ABCG8 and ABCG5 Genes. The ABCG8 and ABCG5 genes, each consisting of 13 exons, are located on chromosome 2p21; both genes are related to the appearance of sitosterolemia, which is a rare autosomal recessive disorder characterized by intestinal hyperabsorption of all sterols, including cholesterol and plant and shellfish sterols, and impaired ability to excrete sterols into bile. Patients frequently develop tendon and tuberous xanthomas, accelerated atherosclerosis, and premature CAD. They have identified multiple mutations in the ABCG8 gene and mutations in the ABCG5 gene in patients with sitosterolemia. The ABCG5 and ABCG8 genes normally cooperate to limit intestinal absorption and to promote biliary excretion of sterols, and mutated forms of these transporters predispose to sterol accumulation, FH and atherosclerosis [81,83].
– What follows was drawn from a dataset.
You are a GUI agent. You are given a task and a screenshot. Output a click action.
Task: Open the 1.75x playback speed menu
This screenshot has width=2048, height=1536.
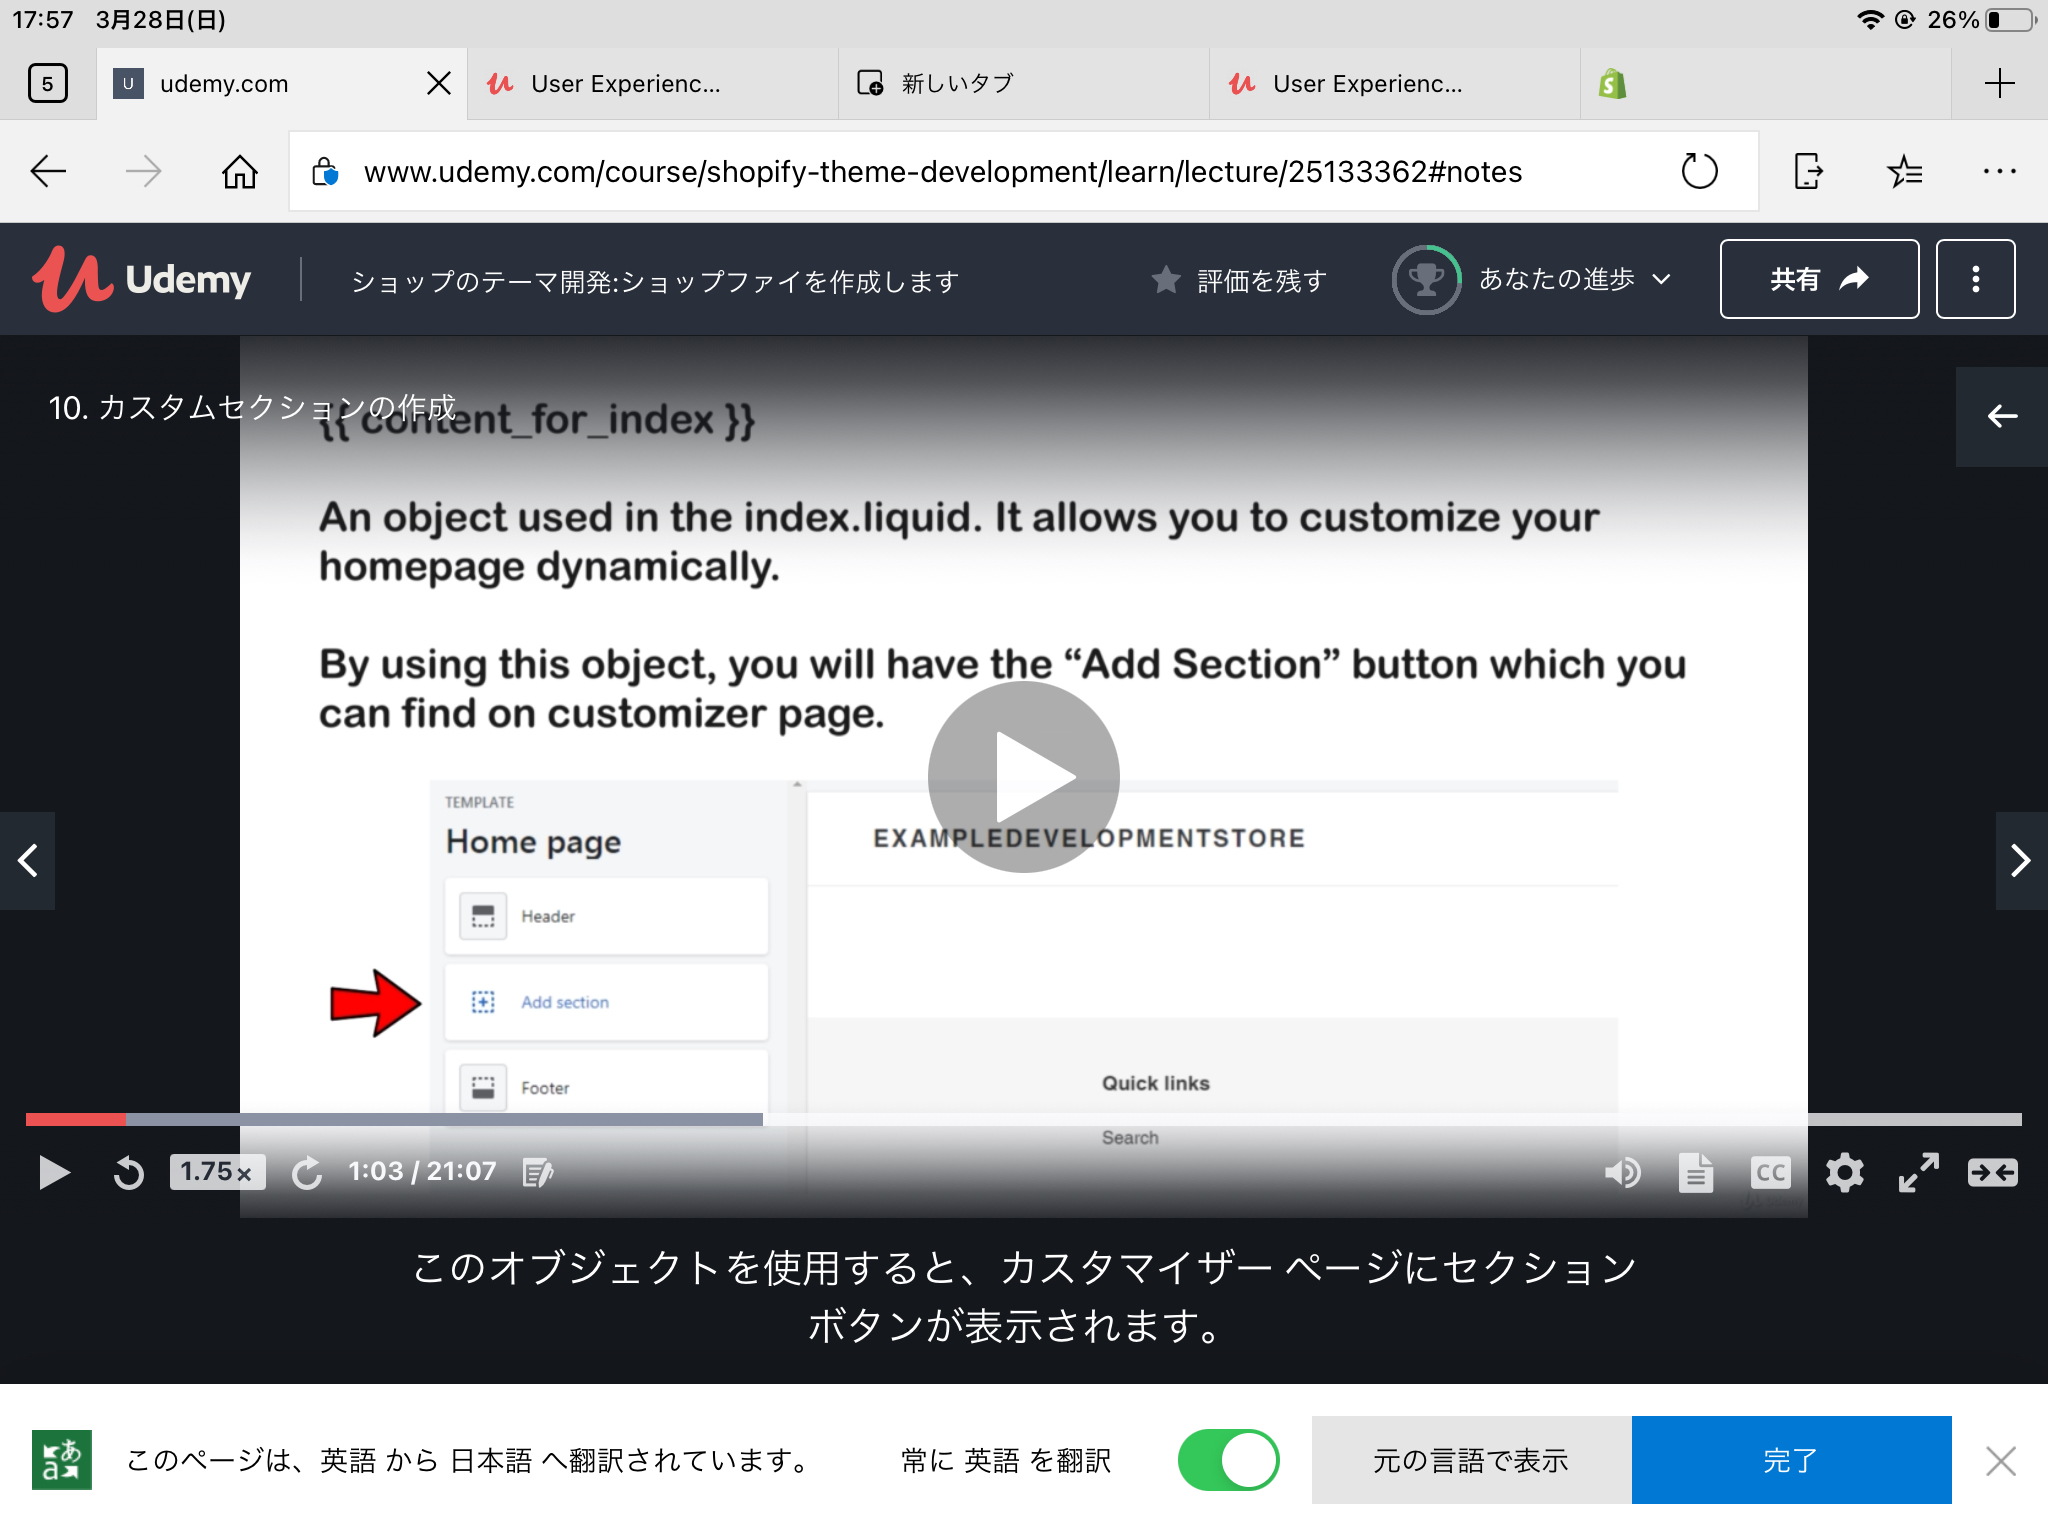click(x=217, y=1172)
ABCA1 Gene. The ABCA1 gene belongs to a group of genes called the ATP-binding cassette family located at 9q31. It moves phospholipids and cholesterol across the cell membrane for the formation ofHDL-c, and has an important role in the initial phase of reverse cholesterol transport. Mutations in this gene have been associated with Tangier disease, an autosomal-recessive disorder characterized by deposition of cholesterol esters in organs, and familial HDL deficiency, low cellular cholesterol efflux due to mutant ABCA1 that leads to reduced apolipoprotein A-I stability and rapid catabolism of HDL-c [84, 85, 86, 87].

PCSK9 Inhibitor Therapy. Proprotein convertase subtilisin kexin type 9 (PCSK9) inhibitors are promising therapies that inhibit the degradation of LDL receptors in the hepatocyte and thus increase LDL-c uptake from the blood. Among the various monoclonal antibodies developed against PCSK9, two stand out: evolocumab and alirocumab, these have been approved for clinical use, both fully human monoclonal antibodies are administered subcutaneously. Three large randomized, double-blind, placebo-controlled studies have provided cardiovascular results evaluating PCSK9 therapy with inhibitors, these studies are: FOURIER trial, SPIRE-1 and SPIRE-2 trials, and ODYSSEY Outcomes trial. The PCSK9 inhibitors are now proven to be valid additions to the clinicians’ armamentarium for the treatment of dyslipidemia. These drugs reduce plasma LDL-c level by approximately 60.0%, significantly reduce the risk of major vascular events and have no adverse effects except for injection-site reactions. These therapeutics could offer the opportunity to intervene earlier and more easily to treat dyslipidemia and potentially to largely eradicate coronary disease [88].